EXERCISE →
In the entries below, reproduce word for word everything from the line containing "Desbarrando (420, 152)" down to the line containing "Google+, (418, 555)", including both of those lines.

INFORMATION SHOWN →
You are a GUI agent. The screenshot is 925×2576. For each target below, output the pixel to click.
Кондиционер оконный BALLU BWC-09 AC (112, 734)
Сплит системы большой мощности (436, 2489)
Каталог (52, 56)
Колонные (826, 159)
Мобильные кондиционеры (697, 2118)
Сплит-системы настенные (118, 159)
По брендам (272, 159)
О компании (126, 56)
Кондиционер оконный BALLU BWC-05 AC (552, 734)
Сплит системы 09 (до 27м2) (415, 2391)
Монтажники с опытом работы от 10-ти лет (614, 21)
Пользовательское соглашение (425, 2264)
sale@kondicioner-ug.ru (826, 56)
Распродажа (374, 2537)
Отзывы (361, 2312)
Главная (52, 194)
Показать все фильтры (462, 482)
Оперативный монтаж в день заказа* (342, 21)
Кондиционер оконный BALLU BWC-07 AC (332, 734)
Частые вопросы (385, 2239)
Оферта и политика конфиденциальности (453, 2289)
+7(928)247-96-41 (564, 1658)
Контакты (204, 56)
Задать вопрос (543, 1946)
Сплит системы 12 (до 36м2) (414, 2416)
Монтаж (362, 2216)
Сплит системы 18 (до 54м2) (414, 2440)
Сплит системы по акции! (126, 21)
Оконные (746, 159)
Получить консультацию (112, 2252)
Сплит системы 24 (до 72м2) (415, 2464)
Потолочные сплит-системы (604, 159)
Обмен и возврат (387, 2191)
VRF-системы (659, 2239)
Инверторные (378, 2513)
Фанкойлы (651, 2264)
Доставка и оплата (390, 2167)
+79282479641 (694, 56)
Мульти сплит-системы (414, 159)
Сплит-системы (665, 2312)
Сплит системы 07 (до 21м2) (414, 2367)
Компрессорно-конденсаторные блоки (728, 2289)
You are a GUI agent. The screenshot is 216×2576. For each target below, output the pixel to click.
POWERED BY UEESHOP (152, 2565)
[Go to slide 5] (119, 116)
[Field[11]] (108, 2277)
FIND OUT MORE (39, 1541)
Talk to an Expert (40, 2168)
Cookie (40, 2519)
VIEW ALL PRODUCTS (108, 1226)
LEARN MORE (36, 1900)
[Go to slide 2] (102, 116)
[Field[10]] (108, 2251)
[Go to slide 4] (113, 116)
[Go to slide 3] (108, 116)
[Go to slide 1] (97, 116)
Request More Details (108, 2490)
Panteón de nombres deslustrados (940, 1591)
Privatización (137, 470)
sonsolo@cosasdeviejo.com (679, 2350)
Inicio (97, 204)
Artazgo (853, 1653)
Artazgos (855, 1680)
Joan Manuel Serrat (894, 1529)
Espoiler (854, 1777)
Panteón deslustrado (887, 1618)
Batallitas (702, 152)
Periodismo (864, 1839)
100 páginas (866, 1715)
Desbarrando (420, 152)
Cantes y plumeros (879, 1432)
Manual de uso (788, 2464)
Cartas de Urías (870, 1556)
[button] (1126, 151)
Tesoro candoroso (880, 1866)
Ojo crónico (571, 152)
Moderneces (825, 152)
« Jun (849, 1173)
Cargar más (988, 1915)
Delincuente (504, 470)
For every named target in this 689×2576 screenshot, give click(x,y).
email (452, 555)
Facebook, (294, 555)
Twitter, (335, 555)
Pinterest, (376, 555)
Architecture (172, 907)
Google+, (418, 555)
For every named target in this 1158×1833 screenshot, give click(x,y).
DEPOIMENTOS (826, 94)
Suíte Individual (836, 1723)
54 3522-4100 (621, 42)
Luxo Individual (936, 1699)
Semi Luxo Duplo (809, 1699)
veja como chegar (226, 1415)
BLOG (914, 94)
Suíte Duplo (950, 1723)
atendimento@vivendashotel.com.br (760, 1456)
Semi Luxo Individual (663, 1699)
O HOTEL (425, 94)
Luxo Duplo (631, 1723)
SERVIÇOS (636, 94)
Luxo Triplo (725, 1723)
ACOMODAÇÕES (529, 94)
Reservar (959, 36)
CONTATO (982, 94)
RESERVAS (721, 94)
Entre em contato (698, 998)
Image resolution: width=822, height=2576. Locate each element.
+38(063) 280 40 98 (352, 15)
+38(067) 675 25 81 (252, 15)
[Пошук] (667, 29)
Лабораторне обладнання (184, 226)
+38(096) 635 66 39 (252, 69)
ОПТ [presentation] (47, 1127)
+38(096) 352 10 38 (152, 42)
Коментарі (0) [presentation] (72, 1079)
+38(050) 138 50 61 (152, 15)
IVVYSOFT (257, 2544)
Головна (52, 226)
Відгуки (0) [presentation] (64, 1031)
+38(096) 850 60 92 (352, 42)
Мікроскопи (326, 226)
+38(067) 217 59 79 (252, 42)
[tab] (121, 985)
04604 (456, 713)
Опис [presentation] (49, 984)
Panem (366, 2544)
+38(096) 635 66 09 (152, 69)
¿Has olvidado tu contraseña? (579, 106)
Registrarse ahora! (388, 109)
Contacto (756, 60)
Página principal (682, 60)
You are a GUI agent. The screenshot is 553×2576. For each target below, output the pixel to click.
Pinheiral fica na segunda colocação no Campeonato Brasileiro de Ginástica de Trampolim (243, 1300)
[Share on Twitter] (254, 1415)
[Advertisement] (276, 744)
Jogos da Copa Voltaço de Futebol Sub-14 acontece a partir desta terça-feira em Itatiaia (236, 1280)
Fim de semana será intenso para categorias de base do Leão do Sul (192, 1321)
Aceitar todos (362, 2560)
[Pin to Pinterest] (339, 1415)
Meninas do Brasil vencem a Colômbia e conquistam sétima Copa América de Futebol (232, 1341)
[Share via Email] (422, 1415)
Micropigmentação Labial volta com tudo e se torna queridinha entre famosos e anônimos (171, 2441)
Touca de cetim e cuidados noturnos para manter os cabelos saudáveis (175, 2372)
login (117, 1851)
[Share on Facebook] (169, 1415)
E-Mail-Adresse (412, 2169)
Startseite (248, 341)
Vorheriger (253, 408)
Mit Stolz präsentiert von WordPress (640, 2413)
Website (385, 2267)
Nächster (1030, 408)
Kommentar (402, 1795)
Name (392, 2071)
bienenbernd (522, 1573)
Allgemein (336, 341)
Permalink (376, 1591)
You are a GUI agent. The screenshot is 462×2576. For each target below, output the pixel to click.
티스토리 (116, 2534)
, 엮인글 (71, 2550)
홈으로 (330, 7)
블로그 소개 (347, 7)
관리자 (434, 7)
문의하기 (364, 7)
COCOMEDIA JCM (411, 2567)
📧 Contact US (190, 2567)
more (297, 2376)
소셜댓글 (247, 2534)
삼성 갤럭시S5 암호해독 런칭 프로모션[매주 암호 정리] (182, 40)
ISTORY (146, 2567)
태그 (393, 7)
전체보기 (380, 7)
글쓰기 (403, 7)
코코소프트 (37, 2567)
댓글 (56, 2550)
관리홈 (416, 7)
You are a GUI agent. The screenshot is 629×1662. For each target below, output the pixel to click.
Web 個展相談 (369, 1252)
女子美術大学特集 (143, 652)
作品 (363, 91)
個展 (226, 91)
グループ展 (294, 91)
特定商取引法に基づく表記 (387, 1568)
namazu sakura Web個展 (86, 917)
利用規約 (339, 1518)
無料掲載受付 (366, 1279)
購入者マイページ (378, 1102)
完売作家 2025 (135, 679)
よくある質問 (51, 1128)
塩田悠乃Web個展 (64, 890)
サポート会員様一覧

WRITTEN ANSWER →
Desbarrando (420, 152)
Cantes y plumeros (879, 1432)
Manual de uso (788, 2464)
Cartas de Urías (870, 1556)
[button] (1126, 151)
Tesoro candoroso (880, 1866)
Ojo crónico (571, 152)
Moderneces (825, 152)
« Jun (849, 1173)
Cargar más (988, 1915)
Delincuente (504, 470)
For every named target in this 689×2576 screenshot, give click(x,y).
email (452, 555)
Facebook, (294, 555)
Twitter, (335, 555)
Pinterest, (376, 555)
Architecture (172, 907)
Google+, (418, 555)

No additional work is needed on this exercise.